Give me a fast OSS and I might ask you to slooooow doooown

The traditional telco (and OSS) ran at different speeds. Some tasks had to happen immediately (eg customers calling one another) while others took time (eg getting a connection to a customer’s home, which included designs, approvals, builds, etc), often weeks.

Our OSS have processes that must happen sequentially and expediently. They also have processes that must wait for dependencies, conditional events and time delays. Some roles need “fast,” others can cope with “slow.” Who wins out in this dilemma?

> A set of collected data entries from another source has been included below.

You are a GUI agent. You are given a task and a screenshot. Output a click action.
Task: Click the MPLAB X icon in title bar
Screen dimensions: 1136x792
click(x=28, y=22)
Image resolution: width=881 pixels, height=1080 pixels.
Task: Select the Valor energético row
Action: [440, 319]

Even the data we rely on can transact at different speeds. For capacity planning, we’re generally interested in longer-term data. We don’t have to process at real-time. Therefore we can choose to batch process at longer cycle times and with summarised data sets. For network assurance, we’re generally interested in getting data as quick as is viable.

Today’s post is about that word, viable, and pragmatism we sometimes have to apply to our OSS.

For example, if our operations teams want to reduce network performance poll cycles from every 15 mins down to once a minute, we increase the amount of data to process by 15x. That means our data storage costs go up by 15x (assuming a flat-rate cost structure applies). The other hidden cost is that our compute and network costs also go up because we have to transfer and process 15x as much data.

The trade-off we have to make in responses to this rapid escalation of cost (when going from 15 to 1 min) is in the benefits we might derive. Can we avoid SLA (Service Level Agreement) breach costs? Can we avoid costly outages? Can we avoid damage to equipment? Can we reduce the risk of losing our carrier license?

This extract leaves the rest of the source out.